A Central New York craftsmen has completed a hand carved relic that will be handed to Pope Benedict the XVI during the Canonization of Mother Marianne Cope on Sunday October, 21st. Each of the seven Blessed who are being Canonized by the Pope in St. Peter's Square will present some type of artifact representing the work of the person receiving the highest honor bestowed in the Roman Catholic Church.
The relic is the Tao cross which was the symbol of St. Francis decorated with a winding vine of plumeria down the side. The plumeria is a flower native to Germany which is the homeland of Mother Marianne.
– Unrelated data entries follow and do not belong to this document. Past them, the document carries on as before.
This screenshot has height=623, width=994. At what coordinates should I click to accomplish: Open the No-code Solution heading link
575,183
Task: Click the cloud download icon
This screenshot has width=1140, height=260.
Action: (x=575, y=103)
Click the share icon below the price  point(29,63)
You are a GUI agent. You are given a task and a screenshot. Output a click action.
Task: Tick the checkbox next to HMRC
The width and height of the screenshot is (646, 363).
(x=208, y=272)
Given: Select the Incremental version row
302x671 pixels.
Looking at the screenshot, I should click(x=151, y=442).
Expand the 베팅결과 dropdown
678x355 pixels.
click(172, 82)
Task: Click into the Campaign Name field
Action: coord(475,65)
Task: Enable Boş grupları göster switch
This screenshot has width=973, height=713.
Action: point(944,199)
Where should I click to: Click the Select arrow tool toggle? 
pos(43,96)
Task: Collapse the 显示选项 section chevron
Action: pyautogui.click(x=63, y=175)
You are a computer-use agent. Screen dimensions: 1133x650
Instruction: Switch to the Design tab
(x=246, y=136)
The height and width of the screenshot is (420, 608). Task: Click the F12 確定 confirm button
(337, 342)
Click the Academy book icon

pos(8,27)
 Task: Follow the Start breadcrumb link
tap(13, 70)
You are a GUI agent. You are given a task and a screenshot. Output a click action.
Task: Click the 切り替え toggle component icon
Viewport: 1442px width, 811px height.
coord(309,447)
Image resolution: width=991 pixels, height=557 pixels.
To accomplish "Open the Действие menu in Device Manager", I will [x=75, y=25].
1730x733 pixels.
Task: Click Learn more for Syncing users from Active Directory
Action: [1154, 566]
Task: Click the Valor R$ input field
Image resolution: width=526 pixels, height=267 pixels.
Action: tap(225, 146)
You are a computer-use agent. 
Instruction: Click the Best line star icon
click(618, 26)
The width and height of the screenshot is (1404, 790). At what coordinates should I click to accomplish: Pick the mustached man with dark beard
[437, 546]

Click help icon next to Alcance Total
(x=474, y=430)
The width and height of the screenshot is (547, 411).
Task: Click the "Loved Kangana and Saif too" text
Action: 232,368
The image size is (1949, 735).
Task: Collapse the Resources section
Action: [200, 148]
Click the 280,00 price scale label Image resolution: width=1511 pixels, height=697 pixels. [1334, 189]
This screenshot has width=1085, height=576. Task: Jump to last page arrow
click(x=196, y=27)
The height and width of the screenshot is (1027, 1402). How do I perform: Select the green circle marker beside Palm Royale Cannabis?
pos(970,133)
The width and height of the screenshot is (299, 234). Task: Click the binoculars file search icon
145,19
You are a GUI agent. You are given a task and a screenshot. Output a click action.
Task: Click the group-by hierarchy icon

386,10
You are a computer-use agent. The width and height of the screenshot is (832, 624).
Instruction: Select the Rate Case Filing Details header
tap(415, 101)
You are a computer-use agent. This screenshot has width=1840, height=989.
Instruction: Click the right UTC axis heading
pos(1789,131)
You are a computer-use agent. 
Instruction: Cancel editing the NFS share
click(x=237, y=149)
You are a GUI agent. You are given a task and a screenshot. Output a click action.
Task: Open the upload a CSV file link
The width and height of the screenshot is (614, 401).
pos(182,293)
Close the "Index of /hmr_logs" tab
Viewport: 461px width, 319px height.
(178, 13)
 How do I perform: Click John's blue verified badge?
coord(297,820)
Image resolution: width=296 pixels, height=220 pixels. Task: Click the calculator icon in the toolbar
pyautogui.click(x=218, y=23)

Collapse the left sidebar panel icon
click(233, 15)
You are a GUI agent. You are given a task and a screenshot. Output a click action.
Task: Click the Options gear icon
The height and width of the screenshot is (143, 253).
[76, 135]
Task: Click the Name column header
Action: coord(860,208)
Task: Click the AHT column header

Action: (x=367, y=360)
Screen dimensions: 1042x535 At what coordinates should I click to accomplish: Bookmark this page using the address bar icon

It was brought to the Hawaiian Islands by a German doctor who was studying people with leprosy in the mid-19th century. Mother Marianne spent half her life in Molokai caring for people with leprosy which is now called Hansen's diseas. A glass circle sitting in the center of the cross will contain bone fragments of Mother Marianne Cope.
At the canonization ceremony, Sharon Smith will present the Holy Father with a first class relic of Mother Marianne. Accompanying her will be Sister Michaeleen Cabral and Dr. Richard Hehir. Sister Cabral first recognized that Sharon??s miraculous cure was due to intercessory prayers to Mother Marianne. Dr. Hehir, was the first to review all medical information of possible miracles prior to submitting documentation to the Tribunal at the Diocese of Syracuse and then to the Office of the Causes of Saints and Blesseds in Rome. He worked closely with Sister Mary Laurence Hanley who championed the cause of Mother Marianne for 37 years. Sister Hanley died Dec. 2, 2011 saying that her work was done. On Dec. 19, 2011, Pope Benedict XVI proclaimed that Mother Marianne would be canonized a saint.
A pilgrimmage from Hawaii arrives in Syracuse this weekend for special ceremonies. That group will then fly over the Rome in addition to several others who will attend the Canonization mass at the Vatican on Sunday, October 21st.